§ WHAT IS BEING ASKED
Reproduce the records as a numbered list with blank lines omitted, covering only the part that opens with the line containing "Task: Select the 현금 amount 13,324,946원" and closes with the line containing "I will coord(51,44).".

§ EXCERPTED RECORDS
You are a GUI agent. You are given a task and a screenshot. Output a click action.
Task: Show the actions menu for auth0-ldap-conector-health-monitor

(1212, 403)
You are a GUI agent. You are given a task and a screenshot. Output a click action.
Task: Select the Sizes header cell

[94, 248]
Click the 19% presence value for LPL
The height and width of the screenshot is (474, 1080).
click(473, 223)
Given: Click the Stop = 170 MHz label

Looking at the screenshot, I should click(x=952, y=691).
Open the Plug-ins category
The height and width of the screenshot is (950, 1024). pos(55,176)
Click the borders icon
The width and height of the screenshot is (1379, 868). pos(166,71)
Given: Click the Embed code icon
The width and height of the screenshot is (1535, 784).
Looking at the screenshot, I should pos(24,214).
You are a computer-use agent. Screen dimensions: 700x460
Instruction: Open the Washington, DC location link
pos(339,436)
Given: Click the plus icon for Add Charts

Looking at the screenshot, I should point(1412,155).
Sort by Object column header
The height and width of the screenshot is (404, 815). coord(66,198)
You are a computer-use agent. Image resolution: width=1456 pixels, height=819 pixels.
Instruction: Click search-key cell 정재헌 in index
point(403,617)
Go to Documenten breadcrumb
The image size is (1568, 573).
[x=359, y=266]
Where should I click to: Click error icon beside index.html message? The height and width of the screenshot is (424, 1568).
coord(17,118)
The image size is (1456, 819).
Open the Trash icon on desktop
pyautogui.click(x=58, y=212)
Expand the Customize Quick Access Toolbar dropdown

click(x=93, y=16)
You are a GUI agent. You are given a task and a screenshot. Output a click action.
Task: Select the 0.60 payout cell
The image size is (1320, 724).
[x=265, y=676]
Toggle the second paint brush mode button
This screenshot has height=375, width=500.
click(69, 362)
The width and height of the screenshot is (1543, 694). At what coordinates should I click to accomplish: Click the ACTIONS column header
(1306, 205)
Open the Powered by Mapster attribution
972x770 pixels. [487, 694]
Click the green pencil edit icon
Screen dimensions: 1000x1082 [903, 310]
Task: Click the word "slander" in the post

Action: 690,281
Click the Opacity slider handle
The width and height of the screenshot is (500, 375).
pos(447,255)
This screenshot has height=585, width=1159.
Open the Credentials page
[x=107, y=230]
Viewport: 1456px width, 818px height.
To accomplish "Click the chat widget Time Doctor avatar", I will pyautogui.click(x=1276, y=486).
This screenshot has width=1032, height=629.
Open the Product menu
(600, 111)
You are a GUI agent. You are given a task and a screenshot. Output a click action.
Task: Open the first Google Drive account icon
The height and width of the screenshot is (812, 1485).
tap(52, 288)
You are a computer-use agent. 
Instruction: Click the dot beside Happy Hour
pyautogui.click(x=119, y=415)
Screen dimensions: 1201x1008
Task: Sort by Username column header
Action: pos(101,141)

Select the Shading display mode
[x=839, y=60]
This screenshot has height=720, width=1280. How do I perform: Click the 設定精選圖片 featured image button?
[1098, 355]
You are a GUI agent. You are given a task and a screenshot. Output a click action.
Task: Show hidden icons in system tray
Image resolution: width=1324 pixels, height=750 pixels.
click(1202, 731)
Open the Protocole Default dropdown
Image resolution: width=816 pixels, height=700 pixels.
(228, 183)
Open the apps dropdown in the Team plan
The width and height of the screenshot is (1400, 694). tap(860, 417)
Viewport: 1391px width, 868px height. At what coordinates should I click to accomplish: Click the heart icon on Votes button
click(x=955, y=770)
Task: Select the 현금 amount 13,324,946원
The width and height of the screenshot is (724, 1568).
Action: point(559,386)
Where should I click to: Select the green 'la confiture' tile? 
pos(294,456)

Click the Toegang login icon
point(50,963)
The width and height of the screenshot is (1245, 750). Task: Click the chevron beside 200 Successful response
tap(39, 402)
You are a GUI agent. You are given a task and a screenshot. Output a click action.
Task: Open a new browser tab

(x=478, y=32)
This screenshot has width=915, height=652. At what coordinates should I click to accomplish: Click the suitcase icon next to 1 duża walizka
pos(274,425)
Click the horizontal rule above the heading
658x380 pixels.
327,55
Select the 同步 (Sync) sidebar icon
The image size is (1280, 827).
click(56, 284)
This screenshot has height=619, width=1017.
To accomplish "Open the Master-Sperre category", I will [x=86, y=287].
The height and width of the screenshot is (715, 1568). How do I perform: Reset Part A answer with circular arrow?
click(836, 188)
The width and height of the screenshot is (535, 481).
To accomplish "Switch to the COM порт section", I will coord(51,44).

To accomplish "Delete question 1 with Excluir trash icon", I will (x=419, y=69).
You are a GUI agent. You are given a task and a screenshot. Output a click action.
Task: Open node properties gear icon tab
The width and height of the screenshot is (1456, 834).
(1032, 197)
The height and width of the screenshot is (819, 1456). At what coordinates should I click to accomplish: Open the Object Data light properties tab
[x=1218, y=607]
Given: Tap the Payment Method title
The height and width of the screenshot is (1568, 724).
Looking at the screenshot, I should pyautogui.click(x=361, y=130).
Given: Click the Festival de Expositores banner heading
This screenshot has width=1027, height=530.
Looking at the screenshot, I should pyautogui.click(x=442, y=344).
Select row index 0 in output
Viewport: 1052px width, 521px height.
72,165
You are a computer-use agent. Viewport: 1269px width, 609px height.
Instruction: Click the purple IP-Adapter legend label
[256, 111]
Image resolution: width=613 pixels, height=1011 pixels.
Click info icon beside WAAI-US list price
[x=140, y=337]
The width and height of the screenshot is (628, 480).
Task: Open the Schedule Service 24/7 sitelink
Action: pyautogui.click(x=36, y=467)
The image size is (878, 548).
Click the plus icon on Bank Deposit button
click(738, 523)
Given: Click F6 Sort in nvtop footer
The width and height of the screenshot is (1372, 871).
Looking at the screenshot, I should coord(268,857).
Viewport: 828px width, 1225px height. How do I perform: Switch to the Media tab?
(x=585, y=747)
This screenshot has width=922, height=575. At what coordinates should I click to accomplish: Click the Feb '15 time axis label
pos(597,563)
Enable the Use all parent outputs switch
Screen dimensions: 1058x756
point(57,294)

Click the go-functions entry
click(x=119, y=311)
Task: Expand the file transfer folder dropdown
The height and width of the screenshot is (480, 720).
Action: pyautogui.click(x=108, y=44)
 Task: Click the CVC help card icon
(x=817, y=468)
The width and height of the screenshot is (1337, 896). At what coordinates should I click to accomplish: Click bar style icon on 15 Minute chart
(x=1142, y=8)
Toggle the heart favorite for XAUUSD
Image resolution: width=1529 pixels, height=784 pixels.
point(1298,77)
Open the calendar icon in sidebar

§ FULL SOLUTION
1. Task: Select the 현금 amount 13,324,946원
2. The width and height of the screenshot is (724, 1568).
3. Action: point(559,386)
4. Where should I click to: Select the green 'la confiture' tile? 
5. pos(294,456)
6. Click the Toegang login icon
7. point(50,963)
8. The width and height of the screenshot is (1245, 750). Task: Click the chevron beside 200 Successful response
9. tap(39, 402)
10. You are a GUI agent. You are given a task and a screenshot. Output a click action.
11. Task: Open a new browser tab
12. (x=478, y=32)
13. This screenshot has width=915, height=652. At what coordinates should I click to accomplish: Click the suitcase icon next to 1 duża walizka
14. pos(274,425)
15. Click the horizontal rule above the heading
16. 658x380 pixels.
17. 327,55
18. Select the 同步 (Sync) sidebar icon
19. The image size is (1280, 827).
20. click(56, 284)
21. This screenshot has height=619, width=1017.
22. To accomplish "Open the Master-Sperre category", I will [x=86, y=287].
23. The height and width of the screenshot is (715, 1568). How do I perform: Reset Part A answer with circular arrow?
24. click(836, 188)
25. The width and height of the screenshot is (535, 481).
26. To accomplish "Switch to the COM порт section", I will coord(51,44).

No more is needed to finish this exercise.